An illness or injury has left you unable to work. You do not despair, however, because you have a long-term disability insurance policy through your employer that entitles you to monthly benefits while you can't work. You might think it's simply a matter of filling out a form, but it's never that easy. Despite accepting your premiums for years, the LTD insurance company will do everything they can to avoid paying out on a policy, starting with denying your initial claim if you make even the slightest mistake when filing.
Step One: Review Your Policy Terms Carefully
The most common reason for a claim to be denied is that the policy does not cover the claimant's condition. It's important that you understand the terms of your policy before you submit a claim. Reviewing the policy documents carefully will increase your odds of successfully accessing benefits. If your LTD benefits are provided through your employer, the human resources staff can help you locate the appropriate documents. If your policy was purchased privately, you can call the insurer to request any information you don't already have on file.
Making a note of any application deadlines is an essential part of the review process. Missing deadlines and incomplete paperwork are also common reasons claims are denied.
Complete the Application and Gather Your Supporting Medical Evidence
As you're completing the application, provide as much information about your condition as possible while remaining truthful. Vague information or claims that speak about your limitations in absolute terms will likely trigger a denial. Medical evidence is essential to support a claim for LTD benefits. Be sure to do all of the following:
- Inform your doctor that you wish to apply for LTD benefits. Ask your doctor to write a letter describing how your impairment affects your ability to work. A written letter from your doctor is more helpful than simply completing the forms from your insurance company, as these documents are designed to collect information that can be easily used to deny your claim.
- Request copies of all of your medical records. You will want to include clinical notes, exam reports, lab work, and test results. Make sure you have completed every recommended test or procedure that your care providers believe is appropriate for your condition since a history of inconsistent medical treatment can be used to argue that your disability is not severe enough to qualify for benefits.
- Write a job description. As you are completing the initial application, it is also a good idea to write down your own version of your job description and compare it to what your employer states the position involves. Often, especially at smaller companies, an employee's duties will evolve to include more tasks than he or she was originally hired to perform.
Once your application is as complete as possible, you can submit it to the LTD insurance company.
Communicating With the Claims Adjuster
After your application has been submitted, a claims adjuster will contact you to request additional information and documentation. For example, if you have already applied for Social Security disability benefits, the adjuster may want to know the status of this application.

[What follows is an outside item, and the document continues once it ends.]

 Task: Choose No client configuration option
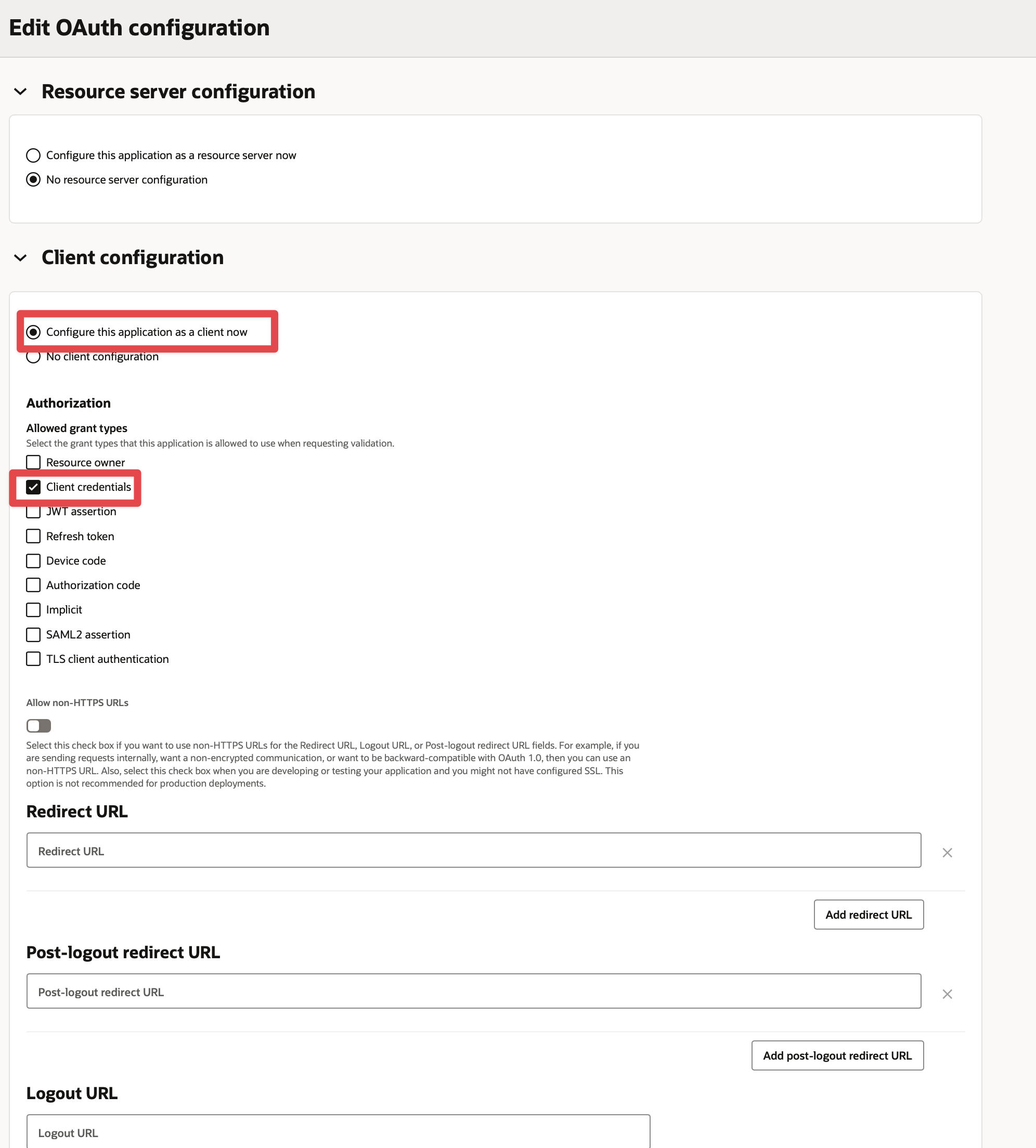[34, 357]
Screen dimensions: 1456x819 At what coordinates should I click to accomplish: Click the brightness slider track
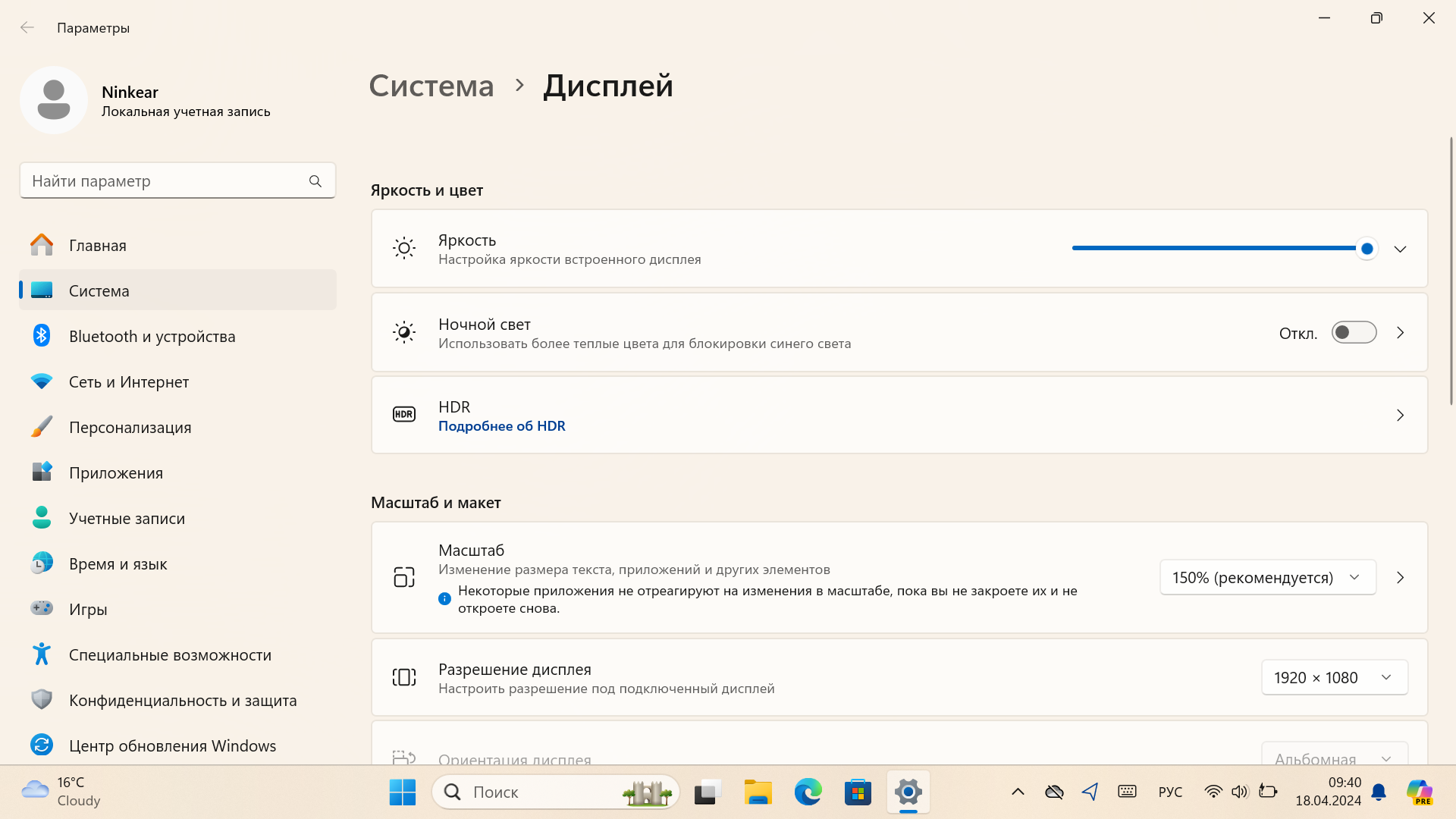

Note that it is becoming increasingly common for insurers to use video surveillance and unannounced home visits to cast doubt on the severity of a claimant's disability. If you are observed doing an activity that you have claimed you are unable to perform, such as walking long distances or lifting more than 20 pounds, this can invalidate your application.
When in Doubt, Consult an Attorney
Applying for LTD benefits can be a time-consuming and complex process. If you do not understand how to appropriately document your condition or disability, it can make it difficult to complete all of the necessary paperwork. You do not have to go through the process alone. A skilled attorney familiar with ERISA law can help.